— start of INFORMATION PROVIDED —

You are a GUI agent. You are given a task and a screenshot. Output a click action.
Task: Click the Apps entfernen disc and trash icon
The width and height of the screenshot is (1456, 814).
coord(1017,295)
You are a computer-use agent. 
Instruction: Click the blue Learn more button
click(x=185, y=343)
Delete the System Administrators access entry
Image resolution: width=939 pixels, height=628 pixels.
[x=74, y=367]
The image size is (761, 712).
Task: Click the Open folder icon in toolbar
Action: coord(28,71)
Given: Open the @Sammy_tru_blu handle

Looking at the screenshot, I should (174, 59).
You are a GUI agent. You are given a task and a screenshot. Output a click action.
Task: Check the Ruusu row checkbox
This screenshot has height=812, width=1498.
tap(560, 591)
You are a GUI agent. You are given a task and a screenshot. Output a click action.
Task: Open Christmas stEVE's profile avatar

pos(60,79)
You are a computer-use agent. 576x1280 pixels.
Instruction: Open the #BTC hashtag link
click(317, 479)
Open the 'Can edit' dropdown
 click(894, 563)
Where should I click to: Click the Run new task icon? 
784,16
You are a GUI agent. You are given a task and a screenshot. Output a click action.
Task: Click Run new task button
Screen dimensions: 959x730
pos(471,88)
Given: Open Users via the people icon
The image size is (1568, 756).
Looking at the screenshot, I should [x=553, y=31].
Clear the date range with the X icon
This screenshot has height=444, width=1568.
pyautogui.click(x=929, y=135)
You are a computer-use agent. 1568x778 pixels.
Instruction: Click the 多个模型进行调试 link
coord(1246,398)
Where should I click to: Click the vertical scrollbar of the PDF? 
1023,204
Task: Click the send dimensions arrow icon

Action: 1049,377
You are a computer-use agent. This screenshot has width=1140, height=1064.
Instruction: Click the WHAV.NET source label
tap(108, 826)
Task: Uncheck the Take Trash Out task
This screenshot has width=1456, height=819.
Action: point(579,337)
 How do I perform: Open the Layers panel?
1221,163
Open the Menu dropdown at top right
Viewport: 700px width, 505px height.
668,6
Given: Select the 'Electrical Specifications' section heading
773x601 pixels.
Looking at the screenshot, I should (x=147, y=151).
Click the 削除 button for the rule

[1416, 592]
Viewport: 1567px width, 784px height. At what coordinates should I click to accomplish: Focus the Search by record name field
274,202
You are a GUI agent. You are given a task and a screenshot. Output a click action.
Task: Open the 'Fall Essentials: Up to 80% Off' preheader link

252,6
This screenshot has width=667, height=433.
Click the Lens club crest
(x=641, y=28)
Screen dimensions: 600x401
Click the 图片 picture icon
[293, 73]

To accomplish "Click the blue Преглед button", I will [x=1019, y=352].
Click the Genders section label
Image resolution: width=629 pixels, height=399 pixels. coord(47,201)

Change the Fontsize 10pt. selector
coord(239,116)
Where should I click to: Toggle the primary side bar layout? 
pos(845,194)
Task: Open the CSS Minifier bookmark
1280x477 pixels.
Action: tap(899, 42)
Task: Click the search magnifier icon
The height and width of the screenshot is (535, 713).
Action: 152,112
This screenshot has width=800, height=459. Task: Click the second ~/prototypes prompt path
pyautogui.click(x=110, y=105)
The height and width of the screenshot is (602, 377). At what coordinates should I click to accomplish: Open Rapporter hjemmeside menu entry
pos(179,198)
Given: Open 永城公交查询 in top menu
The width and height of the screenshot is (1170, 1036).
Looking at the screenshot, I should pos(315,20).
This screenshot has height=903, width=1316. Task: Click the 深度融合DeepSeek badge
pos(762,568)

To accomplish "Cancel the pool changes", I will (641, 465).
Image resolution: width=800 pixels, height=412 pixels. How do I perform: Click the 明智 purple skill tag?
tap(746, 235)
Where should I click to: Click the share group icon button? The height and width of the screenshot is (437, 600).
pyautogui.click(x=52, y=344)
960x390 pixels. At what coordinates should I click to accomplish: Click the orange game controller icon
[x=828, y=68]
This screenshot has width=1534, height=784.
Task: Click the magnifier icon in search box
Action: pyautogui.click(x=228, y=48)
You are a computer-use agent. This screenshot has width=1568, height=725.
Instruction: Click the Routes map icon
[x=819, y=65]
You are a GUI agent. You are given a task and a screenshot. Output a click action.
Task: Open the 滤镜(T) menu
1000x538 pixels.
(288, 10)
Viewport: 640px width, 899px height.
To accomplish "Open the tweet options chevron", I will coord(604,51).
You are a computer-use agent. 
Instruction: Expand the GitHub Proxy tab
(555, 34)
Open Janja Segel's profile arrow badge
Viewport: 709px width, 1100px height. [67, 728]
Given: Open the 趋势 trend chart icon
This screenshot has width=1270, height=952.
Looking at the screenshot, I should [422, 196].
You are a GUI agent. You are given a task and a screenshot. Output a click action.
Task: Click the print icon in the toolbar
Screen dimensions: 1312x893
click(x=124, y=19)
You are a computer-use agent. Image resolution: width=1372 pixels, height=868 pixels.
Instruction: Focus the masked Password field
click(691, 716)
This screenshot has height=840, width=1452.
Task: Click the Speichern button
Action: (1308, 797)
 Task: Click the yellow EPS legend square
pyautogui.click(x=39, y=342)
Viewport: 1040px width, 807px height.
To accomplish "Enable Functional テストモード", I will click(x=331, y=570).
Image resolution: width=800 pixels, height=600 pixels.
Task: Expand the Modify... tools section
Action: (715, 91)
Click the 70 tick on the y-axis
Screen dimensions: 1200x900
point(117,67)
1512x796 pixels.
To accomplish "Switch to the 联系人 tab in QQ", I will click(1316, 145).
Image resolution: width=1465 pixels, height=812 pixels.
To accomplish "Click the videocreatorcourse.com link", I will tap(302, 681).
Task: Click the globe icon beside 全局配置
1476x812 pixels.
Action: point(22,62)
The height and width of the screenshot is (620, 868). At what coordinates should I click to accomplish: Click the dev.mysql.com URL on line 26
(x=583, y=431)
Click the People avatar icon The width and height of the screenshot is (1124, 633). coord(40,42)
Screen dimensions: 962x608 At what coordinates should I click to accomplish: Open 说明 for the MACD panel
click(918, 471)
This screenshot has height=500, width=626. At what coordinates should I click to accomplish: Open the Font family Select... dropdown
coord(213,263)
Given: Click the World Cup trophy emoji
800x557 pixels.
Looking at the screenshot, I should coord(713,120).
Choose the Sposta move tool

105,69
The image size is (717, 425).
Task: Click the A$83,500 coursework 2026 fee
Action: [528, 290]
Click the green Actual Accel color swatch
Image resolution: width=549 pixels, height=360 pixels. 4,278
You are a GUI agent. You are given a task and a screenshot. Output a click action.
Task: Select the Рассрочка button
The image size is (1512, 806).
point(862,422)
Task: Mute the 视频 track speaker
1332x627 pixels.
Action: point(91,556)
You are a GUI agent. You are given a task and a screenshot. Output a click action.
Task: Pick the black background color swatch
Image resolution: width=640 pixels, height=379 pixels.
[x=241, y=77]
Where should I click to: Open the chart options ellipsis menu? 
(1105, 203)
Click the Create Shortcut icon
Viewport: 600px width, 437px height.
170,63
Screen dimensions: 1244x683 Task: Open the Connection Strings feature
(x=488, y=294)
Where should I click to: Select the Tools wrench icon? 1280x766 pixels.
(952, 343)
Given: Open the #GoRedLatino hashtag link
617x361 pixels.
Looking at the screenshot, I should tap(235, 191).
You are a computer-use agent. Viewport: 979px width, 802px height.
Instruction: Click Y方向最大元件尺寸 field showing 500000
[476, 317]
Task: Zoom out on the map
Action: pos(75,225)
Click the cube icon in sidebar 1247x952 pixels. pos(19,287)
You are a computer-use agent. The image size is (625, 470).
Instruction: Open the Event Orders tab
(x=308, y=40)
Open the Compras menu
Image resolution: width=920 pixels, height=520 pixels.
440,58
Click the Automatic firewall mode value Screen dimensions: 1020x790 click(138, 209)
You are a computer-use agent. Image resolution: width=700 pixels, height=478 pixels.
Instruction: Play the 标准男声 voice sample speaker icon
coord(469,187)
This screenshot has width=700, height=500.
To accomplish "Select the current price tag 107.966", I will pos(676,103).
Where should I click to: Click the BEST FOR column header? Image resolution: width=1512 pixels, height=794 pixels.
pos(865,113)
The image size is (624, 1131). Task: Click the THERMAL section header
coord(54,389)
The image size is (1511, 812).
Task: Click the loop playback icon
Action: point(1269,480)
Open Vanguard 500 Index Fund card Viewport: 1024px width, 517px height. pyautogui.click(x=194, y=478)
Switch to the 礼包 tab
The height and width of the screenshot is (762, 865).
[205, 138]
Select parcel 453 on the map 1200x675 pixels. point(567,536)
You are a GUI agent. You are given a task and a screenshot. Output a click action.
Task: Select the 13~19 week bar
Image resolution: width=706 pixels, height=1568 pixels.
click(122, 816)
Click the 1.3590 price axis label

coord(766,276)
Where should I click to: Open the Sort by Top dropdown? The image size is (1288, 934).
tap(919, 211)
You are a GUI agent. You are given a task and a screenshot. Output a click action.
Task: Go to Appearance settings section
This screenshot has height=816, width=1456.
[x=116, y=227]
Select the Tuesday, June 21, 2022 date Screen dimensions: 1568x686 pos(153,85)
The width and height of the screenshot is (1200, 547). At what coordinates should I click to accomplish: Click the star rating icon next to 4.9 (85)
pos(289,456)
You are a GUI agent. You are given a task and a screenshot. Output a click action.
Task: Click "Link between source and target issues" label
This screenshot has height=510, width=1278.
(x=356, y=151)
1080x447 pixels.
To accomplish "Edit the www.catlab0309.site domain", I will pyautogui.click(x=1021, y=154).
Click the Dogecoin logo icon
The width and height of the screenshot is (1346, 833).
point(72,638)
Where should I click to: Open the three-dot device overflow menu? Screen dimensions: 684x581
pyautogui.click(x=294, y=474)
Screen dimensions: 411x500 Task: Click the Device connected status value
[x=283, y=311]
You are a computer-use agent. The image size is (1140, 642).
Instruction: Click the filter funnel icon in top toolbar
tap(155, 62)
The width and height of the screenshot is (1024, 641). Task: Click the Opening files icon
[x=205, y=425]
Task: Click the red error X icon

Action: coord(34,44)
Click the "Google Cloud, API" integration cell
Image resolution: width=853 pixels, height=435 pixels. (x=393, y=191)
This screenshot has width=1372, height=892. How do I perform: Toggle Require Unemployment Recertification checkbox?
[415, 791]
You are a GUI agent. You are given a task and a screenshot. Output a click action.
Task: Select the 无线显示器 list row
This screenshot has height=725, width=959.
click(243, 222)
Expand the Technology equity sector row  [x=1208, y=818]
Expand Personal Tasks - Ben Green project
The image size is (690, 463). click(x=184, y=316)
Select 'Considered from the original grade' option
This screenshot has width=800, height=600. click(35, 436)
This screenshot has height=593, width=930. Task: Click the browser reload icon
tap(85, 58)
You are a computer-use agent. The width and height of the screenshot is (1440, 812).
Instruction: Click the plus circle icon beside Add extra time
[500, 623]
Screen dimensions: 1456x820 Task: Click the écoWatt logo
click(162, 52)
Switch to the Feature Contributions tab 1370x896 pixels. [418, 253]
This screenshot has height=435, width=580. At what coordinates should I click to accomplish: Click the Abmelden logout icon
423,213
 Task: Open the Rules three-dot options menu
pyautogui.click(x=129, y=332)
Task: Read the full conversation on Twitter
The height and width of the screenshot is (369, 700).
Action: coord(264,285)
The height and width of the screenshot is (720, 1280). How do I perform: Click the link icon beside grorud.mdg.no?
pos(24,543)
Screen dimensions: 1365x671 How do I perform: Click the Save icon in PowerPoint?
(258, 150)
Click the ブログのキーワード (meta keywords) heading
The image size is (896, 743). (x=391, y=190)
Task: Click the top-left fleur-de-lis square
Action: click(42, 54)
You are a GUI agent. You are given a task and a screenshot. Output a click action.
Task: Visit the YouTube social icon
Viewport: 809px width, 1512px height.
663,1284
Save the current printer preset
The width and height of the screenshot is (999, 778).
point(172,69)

— end of INFORMATION PROVIDED —

Reproduce the records verbatim, starting with the line that contains "1512x796 pixels." and going on through the line that contains "coord(213,263)", both included.

▶ _CORRECT RESPONSE_
1512x796 pixels.
To accomplish "Switch to the 联系人 tab in QQ", I will click(1316, 145).
Image resolution: width=1465 pixels, height=812 pixels.
To accomplish "Click the videocreatorcourse.com link", I will tap(302, 681).
Task: Click the globe icon beside 全局配置
1476x812 pixels.
Action: point(22,62)
The height and width of the screenshot is (620, 868). At what coordinates should I click to accomplish: Click the dev.mysql.com URL on line 26
(x=583, y=431)
Click the People avatar icon The width and height of the screenshot is (1124, 633). coord(40,42)
Screen dimensions: 962x608 At what coordinates should I click to accomplish: Open 说明 for the MACD panel
click(918, 471)
This screenshot has height=500, width=626. At what coordinates should I click to accomplish: Open the Font family Select... dropdown
coord(213,263)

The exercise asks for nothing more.